Copy the records verbatim, from the line containing "Screen dimensions: 667x565" through the line containing "The height and width of the screenshot is (442, 798).", including both of those lines.

:::

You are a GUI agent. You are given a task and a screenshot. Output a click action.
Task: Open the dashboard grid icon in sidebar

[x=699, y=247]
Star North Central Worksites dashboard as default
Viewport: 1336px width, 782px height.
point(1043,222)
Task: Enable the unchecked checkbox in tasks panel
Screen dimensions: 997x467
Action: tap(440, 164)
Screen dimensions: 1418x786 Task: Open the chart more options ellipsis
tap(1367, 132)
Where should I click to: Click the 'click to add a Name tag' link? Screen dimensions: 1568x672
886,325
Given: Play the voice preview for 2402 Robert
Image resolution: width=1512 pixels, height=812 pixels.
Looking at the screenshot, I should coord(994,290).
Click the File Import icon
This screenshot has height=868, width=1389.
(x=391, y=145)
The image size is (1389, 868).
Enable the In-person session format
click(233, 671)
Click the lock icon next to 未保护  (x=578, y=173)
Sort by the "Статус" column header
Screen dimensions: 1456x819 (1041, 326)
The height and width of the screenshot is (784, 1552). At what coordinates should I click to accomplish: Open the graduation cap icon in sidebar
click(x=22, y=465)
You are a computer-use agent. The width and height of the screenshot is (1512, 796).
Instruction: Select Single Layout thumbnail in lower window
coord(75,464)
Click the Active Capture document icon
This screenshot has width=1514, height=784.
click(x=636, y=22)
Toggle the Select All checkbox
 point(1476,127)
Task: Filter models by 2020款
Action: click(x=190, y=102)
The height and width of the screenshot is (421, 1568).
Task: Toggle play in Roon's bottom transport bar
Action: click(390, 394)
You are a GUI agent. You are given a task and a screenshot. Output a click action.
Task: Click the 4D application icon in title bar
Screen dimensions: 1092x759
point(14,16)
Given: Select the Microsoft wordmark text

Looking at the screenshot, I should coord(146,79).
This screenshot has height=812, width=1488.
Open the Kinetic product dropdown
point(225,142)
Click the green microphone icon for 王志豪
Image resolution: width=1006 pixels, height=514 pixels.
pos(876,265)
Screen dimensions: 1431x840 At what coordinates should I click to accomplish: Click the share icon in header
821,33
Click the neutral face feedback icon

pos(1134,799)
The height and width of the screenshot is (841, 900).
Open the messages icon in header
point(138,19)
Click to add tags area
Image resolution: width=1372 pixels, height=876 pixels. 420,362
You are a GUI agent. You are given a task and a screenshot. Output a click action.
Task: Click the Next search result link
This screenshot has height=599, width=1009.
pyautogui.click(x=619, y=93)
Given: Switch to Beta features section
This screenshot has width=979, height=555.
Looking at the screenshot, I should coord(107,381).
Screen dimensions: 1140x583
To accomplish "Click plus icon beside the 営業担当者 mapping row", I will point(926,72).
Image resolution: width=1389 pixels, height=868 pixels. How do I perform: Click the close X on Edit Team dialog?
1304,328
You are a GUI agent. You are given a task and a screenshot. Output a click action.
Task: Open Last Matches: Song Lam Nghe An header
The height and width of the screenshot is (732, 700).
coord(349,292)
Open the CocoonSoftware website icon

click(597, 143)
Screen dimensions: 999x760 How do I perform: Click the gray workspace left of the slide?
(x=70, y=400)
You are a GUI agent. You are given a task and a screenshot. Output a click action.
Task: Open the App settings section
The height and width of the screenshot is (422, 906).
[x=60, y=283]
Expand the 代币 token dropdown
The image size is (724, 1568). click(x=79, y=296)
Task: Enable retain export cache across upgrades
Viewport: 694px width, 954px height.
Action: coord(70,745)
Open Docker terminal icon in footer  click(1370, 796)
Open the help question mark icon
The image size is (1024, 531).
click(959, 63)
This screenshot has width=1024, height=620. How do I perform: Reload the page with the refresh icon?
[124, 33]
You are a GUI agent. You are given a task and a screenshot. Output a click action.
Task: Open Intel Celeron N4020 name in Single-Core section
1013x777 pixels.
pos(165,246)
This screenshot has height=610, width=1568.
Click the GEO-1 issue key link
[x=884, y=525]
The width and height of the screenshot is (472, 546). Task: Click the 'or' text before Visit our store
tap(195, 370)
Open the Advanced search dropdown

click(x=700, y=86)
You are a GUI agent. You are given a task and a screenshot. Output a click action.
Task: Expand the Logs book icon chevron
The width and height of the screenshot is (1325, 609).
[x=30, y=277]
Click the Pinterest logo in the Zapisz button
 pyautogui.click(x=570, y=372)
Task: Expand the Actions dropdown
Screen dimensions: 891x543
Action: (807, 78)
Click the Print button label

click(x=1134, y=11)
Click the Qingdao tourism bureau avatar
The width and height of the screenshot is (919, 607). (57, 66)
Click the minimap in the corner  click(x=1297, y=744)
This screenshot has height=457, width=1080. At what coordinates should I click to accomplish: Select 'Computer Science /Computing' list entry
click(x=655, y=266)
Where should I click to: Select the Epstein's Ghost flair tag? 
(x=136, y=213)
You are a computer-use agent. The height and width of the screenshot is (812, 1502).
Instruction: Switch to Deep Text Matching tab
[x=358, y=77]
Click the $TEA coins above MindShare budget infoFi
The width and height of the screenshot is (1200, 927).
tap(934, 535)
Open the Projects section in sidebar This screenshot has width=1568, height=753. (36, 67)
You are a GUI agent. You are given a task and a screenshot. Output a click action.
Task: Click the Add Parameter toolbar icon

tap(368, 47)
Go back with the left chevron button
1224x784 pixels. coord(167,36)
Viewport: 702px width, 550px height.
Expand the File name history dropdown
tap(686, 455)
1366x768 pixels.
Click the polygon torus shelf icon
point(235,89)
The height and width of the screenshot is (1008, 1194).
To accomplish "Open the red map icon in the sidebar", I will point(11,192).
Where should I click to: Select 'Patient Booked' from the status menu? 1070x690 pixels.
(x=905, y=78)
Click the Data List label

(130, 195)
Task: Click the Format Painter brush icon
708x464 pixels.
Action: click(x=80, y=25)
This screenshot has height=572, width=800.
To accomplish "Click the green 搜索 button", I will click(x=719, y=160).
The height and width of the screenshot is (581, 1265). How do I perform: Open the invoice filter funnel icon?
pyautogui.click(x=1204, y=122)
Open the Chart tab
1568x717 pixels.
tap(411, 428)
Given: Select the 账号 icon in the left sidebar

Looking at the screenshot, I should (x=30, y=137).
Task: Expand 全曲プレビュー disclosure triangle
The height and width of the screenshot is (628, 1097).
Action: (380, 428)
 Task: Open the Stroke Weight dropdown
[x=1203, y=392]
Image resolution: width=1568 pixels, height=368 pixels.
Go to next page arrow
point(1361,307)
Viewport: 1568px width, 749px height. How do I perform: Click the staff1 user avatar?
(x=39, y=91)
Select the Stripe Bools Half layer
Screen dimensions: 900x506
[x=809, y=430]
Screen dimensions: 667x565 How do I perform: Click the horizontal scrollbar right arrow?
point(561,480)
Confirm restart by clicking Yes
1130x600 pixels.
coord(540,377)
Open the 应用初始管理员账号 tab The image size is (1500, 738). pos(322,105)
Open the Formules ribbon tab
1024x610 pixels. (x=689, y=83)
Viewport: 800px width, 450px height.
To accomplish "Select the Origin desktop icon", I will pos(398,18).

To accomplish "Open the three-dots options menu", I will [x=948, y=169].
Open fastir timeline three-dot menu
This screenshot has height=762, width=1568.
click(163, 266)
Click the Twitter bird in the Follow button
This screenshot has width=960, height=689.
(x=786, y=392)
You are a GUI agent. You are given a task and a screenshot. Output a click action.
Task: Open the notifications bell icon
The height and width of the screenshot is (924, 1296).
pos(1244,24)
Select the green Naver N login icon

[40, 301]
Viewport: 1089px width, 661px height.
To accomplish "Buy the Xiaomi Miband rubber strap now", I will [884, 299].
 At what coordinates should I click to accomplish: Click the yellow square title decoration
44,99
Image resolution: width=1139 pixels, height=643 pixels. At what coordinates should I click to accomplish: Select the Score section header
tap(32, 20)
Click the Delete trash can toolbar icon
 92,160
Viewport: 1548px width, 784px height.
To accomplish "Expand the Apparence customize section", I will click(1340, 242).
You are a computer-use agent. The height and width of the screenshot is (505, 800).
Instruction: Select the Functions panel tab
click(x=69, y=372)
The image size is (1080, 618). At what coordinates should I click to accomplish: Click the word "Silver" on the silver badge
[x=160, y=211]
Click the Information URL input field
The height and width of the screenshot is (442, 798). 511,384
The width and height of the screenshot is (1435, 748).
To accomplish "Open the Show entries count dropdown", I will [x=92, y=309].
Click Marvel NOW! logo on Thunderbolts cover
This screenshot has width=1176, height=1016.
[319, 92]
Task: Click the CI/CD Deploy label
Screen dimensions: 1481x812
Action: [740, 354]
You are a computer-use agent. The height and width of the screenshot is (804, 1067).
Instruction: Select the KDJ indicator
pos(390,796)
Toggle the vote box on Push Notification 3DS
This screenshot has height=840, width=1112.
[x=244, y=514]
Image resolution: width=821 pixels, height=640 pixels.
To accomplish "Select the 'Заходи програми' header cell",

:::

*Result of the exercise*:
Screen dimensions: 667x565 How do I perform: Click the horizontal scrollbar right arrow?
point(561,480)
Confirm restart by clicking Yes
1130x600 pixels.
coord(540,377)
Open the 应用初始管理员账号 tab The image size is (1500, 738). pos(322,105)
Open the Formules ribbon tab
1024x610 pixels. (x=689, y=83)
Viewport: 800px width, 450px height.
To accomplish "Select the Origin desktop icon", I will pos(398,18).

To accomplish "Open the three-dots options menu", I will [x=948, y=169].
Open fastir timeline three-dot menu
This screenshot has height=762, width=1568.
click(163, 266)
Click the Twitter bird in the Follow button
This screenshot has width=960, height=689.
(x=786, y=392)
You are a GUI agent. You are given a task and a screenshot. Output a click action.
Task: Open the notifications bell icon
The height and width of the screenshot is (924, 1296).
pos(1244,24)
Select the green Naver N login icon

[40, 301]
Viewport: 1089px width, 661px height.
To accomplish "Buy the Xiaomi Miband rubber strap now", I will [884, 299].
 At what coordinates should I click to accomplish: Click the yellow square title decoration
44,99
Image resolution: width=1139 pixels, height=643 pixels. At what coordinates should I click to accomplish: Select the Score section header
tap(32, 20)
Click the Delete trash can toolbar icon
 92,160
Viewport: 1548px width, 784px height.
To accomplish "Expand the Apparence customize section", I will click(1340, 242).
You are a computer-use agent. The height and width of the screenshot is (505, 800).
Instruction: Select the Functions panel tab
click(x=69, y=372)
The image size is (1080, 618). At what coordinates should I click to accomplish: Click the word "Silver" on the silver badge
[x=160, y=211]
Click the Information URL input field
The height and width of the screenshot is (442, 798). 511,384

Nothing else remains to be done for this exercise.